### GOAL OF THE EXERCISE:
The answer should consist of each line below that contains the word "selector".

### MATERIAL SUPPLIED:
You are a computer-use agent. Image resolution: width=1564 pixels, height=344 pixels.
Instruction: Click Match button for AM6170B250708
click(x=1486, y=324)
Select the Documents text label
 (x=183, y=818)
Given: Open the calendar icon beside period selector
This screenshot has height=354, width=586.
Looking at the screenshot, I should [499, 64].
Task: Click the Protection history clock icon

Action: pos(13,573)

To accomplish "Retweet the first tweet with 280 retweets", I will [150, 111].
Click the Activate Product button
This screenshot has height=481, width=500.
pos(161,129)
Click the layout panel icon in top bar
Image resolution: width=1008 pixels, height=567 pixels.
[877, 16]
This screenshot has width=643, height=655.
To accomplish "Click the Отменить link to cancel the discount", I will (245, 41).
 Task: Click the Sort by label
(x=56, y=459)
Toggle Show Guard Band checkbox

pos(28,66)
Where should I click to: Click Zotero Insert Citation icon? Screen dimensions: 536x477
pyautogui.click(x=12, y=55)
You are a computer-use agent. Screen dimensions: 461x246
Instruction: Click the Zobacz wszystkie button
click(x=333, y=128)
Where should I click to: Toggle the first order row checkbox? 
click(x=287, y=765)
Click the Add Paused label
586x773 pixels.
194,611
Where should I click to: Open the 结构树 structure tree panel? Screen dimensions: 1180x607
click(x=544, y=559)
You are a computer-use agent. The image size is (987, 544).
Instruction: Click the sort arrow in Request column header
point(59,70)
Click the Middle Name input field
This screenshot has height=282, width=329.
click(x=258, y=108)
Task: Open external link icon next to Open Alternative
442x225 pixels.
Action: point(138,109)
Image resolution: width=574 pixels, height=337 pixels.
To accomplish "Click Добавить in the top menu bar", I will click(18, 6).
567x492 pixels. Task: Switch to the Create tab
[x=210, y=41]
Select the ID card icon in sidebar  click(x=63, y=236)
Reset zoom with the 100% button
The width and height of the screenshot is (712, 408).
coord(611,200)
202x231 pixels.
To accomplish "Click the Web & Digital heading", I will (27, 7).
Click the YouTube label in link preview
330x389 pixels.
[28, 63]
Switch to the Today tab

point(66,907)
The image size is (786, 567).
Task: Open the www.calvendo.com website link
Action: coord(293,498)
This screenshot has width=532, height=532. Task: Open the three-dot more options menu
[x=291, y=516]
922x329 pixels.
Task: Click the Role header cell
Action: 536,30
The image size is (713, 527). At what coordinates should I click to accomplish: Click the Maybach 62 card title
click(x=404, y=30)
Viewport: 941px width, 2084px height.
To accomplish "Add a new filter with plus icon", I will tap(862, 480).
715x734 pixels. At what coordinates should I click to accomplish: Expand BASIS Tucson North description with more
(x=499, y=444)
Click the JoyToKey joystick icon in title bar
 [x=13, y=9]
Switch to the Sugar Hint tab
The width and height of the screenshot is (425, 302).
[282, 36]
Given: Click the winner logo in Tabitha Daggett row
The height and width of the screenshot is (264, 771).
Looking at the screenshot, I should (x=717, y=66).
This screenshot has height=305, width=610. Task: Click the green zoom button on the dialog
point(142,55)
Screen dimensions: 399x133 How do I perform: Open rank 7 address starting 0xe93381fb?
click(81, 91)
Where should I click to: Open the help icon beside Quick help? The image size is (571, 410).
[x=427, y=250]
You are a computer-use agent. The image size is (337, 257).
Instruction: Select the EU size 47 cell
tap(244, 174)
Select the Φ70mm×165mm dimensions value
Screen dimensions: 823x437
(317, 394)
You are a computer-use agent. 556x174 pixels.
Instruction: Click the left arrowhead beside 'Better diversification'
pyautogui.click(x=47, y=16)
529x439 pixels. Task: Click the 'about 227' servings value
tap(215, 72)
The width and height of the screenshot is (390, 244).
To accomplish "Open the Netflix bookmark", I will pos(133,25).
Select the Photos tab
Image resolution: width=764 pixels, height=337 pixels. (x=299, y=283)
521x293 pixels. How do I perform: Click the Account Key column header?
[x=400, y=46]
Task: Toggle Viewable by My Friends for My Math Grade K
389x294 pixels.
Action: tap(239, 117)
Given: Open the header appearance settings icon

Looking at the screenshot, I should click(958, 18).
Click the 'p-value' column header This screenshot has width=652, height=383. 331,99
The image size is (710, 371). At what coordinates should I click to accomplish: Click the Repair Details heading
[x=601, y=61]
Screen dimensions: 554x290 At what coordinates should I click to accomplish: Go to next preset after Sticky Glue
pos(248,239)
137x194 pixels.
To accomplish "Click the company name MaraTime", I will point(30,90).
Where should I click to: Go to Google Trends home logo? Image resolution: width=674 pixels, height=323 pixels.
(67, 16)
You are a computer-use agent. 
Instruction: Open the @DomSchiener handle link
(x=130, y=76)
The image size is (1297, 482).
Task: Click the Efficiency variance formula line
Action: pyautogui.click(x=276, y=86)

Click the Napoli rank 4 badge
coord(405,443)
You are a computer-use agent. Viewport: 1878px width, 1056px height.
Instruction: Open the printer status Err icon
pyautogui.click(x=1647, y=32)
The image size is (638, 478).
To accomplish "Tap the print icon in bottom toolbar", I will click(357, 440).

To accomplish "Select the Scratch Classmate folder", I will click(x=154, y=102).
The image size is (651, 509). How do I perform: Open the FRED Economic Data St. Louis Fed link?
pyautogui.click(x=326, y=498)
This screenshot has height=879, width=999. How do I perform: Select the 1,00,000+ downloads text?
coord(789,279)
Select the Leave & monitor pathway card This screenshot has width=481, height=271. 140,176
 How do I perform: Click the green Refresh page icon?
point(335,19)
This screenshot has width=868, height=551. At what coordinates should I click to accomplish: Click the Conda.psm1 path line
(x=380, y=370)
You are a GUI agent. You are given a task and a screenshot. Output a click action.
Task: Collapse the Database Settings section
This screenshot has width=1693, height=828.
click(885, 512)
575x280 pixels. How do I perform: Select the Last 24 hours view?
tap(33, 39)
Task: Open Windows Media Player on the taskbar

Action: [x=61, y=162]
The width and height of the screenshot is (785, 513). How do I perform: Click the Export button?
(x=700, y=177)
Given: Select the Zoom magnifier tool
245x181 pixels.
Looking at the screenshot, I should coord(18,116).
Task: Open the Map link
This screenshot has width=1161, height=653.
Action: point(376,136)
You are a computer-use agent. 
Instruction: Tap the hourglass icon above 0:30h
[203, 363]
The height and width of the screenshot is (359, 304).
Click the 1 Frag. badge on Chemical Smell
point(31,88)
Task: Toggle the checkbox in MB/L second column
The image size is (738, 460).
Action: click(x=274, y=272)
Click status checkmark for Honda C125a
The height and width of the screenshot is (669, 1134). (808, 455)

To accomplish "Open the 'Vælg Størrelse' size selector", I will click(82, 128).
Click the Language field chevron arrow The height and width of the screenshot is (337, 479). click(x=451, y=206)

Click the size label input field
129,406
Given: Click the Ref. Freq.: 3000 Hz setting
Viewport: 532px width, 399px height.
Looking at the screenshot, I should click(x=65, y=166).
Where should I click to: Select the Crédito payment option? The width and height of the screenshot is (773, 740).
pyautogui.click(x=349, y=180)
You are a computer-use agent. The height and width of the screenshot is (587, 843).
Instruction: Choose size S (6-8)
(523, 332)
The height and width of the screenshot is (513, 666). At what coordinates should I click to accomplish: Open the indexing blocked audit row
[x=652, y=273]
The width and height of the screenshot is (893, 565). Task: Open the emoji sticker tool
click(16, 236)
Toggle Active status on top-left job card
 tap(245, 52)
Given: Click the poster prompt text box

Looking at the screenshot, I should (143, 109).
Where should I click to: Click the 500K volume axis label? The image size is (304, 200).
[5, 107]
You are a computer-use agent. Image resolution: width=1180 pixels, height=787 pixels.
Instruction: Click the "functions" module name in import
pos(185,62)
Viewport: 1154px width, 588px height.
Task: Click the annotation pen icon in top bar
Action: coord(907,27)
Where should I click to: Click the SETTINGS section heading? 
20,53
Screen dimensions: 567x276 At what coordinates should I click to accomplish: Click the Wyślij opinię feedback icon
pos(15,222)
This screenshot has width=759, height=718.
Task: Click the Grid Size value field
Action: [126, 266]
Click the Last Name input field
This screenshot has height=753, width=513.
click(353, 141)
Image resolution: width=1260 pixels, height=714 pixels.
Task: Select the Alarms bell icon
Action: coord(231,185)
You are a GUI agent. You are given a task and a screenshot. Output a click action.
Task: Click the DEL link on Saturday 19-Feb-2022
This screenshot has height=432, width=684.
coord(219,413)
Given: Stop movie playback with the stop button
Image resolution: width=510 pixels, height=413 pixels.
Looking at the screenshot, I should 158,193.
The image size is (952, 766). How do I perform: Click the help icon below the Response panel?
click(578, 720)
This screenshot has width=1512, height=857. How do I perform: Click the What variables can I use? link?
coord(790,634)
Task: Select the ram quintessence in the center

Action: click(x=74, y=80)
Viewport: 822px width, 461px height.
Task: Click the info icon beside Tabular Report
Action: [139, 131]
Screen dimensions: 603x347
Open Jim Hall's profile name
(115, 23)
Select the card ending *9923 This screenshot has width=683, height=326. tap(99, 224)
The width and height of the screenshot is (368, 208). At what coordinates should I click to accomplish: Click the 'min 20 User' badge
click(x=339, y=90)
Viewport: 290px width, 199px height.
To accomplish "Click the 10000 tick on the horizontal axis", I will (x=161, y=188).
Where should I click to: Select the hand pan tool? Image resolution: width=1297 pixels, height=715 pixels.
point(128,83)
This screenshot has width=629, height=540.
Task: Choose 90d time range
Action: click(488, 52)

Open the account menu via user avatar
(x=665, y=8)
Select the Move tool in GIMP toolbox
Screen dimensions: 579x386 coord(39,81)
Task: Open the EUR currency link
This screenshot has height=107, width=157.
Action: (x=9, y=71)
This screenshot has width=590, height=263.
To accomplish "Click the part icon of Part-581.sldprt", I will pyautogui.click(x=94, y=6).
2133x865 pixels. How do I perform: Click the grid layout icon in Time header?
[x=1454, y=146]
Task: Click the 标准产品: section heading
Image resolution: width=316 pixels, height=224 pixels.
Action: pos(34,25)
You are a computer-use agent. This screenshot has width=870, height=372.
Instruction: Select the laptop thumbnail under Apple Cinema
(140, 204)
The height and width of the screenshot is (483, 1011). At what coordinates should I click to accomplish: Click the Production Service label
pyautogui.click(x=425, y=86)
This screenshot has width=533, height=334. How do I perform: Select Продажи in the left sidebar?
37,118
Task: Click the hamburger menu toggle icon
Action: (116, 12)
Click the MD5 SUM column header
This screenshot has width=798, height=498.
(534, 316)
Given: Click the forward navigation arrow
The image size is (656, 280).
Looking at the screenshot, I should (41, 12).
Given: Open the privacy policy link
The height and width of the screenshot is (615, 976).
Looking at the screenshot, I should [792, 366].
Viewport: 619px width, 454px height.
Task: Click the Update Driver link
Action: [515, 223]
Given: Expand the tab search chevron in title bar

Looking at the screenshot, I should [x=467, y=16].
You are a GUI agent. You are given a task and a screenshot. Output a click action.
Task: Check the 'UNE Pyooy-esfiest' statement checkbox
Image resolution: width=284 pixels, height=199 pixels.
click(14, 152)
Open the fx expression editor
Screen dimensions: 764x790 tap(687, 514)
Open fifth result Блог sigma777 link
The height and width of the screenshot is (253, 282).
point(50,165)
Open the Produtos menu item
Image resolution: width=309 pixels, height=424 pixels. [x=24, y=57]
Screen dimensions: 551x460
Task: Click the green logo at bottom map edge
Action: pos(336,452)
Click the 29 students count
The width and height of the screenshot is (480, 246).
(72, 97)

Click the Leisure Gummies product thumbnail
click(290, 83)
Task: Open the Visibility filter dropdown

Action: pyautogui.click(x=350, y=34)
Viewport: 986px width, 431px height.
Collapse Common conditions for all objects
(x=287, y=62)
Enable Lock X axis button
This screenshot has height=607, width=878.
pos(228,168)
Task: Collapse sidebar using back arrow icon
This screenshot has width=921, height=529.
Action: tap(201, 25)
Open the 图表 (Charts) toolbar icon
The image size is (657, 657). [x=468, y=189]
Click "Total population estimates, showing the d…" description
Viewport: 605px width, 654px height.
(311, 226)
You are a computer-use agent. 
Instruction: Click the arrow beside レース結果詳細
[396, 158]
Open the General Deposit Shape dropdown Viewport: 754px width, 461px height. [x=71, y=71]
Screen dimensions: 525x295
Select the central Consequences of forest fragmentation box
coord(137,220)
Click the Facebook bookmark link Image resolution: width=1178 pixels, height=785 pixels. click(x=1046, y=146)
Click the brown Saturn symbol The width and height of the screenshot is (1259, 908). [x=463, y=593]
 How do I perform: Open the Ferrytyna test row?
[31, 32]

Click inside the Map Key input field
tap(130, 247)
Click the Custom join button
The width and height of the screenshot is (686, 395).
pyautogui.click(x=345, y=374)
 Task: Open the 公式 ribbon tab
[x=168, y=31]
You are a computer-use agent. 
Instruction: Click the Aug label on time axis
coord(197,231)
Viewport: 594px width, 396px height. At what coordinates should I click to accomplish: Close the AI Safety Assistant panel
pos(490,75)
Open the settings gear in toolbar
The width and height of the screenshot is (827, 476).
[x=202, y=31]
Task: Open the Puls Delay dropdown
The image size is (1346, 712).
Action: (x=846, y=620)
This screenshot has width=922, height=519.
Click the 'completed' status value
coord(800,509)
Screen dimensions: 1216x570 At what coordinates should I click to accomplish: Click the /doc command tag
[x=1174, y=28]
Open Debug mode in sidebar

### OUTPUT FOR THIS EXERCISE:
Given: Open the calendar icon beside period selector
To accomplish "Open the 'Vælg Størrelse' size selector", I will click(82, 128).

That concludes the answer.